Futons have been used in Western culture (particularly the United States) for several decades. However, the entire idea behind the “futon” began in Japan with their traditional shikifutons/ shikibutons. In Japan, these cotton mattresses were used for centuries due to their multifunctionality and ability to be easily stored away during the day. Japanese homes have always been much smaller than the typical modern home in the West, thus there was a need for beds that could be easily put away when needed. The traditional Japanese shikifuton is placed upon a tatami mat, usually in what is called a washitsu (和室) or "tatami room". Shikifuton mattresses are used in conjunction with a kakefuton- a type of Japanese silk comforter.
Futons were first introduced to the United States by Japanese immigrants. During the 1970s, futons became especially popular due to their affordability. Japanese style futons were also popular due to the wave of young people who began to live out of vans- the most prominent of which being the iconic Volkswagen Bus. Buying a futon was an excellent choice for those living this nomadic lifestyle, as it was both cheaper and smaller than conventional mattresses.
Despite being Japanese in origin, the futons that became popularized in the United States were not the same as the traditional shikifuton. The biggest difference was in size. The Japanese shikifuton was much thinner at only 3-5 inches in thickness, while the futons used in the United States were roughly 8-10 inches thick. Additionally, in 1982, a bed frame was introduced that was made specifically for futons. Boston area furniture designer William Brouwer is credited with designing the first American futon bed frame. He designed the tri-fold frames traditionally associated with Western futons that gave them the ability to serve as both a bed and a couch.

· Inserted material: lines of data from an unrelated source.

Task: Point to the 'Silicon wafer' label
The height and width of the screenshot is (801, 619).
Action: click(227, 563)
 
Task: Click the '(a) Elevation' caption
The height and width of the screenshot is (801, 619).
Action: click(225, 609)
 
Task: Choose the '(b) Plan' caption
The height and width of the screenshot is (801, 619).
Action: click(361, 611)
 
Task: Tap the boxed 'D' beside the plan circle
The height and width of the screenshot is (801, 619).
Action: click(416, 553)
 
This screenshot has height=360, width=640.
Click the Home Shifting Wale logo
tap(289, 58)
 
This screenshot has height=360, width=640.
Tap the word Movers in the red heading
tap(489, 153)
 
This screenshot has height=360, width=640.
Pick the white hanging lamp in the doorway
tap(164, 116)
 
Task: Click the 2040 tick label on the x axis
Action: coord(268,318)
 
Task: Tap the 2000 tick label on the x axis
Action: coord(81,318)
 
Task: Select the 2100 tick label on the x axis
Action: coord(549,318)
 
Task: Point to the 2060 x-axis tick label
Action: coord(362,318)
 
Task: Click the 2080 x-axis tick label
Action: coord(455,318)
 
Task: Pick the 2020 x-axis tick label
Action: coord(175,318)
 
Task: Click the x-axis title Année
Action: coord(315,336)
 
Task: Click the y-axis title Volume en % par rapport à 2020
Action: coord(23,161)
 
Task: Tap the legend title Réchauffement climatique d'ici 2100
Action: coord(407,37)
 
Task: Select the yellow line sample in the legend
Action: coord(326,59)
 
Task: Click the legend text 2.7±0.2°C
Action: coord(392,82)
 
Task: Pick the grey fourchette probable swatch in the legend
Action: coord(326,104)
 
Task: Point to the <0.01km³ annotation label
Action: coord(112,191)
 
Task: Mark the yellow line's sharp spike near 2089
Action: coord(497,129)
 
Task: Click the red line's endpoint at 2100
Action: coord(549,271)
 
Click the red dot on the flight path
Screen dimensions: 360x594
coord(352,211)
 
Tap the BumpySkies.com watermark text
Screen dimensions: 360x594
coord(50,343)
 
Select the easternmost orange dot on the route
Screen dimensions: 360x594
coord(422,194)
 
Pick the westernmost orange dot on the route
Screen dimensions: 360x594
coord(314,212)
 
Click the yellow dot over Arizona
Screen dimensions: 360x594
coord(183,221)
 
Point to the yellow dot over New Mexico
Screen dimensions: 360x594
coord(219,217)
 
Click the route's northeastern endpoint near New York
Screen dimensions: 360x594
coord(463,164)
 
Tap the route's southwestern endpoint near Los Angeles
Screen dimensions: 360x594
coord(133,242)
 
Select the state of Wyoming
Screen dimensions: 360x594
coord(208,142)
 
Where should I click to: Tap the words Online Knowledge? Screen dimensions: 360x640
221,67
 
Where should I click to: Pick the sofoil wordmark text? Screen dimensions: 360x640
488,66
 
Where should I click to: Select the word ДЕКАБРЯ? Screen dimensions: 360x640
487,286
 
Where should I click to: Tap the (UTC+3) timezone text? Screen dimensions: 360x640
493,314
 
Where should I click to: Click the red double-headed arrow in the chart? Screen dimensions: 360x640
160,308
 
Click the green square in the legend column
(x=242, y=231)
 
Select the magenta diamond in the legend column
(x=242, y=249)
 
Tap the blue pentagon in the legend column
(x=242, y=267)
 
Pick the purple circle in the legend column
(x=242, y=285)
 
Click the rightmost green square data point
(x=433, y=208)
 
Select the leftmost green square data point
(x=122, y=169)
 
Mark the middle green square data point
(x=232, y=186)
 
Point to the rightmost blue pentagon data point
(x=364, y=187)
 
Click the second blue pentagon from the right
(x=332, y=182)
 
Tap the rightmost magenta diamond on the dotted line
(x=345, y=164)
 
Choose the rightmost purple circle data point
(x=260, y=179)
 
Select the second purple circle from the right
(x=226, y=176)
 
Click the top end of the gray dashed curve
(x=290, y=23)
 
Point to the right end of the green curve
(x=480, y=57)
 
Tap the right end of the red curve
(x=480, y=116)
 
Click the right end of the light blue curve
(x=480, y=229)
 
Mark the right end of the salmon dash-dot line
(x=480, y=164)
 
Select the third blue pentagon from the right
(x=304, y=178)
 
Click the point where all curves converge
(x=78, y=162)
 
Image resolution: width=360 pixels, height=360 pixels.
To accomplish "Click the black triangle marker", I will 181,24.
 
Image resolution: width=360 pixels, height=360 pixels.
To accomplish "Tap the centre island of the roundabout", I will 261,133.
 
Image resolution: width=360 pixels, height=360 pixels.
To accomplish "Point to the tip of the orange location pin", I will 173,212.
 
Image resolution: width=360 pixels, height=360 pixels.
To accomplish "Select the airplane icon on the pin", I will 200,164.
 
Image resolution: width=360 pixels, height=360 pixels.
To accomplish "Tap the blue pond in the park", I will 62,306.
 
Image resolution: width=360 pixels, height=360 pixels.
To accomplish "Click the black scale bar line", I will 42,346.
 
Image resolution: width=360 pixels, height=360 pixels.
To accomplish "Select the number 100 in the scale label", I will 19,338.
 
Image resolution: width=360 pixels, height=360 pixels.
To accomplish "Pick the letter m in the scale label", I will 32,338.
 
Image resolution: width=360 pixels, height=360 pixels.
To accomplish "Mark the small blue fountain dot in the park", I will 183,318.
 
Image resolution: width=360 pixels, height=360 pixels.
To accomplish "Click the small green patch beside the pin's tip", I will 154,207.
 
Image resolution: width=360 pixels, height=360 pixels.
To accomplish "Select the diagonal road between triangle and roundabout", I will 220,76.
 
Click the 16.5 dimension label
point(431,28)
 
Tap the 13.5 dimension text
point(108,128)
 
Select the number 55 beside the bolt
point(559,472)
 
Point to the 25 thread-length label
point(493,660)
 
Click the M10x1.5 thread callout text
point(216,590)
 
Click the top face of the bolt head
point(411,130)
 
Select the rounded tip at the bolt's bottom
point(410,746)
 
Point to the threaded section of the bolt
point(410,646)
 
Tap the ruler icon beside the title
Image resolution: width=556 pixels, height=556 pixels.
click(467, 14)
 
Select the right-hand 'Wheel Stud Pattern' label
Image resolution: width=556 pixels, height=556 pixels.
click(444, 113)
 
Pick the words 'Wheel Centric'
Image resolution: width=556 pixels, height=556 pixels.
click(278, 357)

In the early 2000s, futons became more standard in home décor. Instead of merely being purchased for its affordability, they have become stand alone pieces of design themselves. Many people are also attracted to Japanese futon beds today because of their minimalistic design and the benefits they have on sleep quality and health. While the core concept of the Japanese shikifuton hasn't changed much over time, many new and inventive styles of futon beds and their accompanying frames have appeared in the West.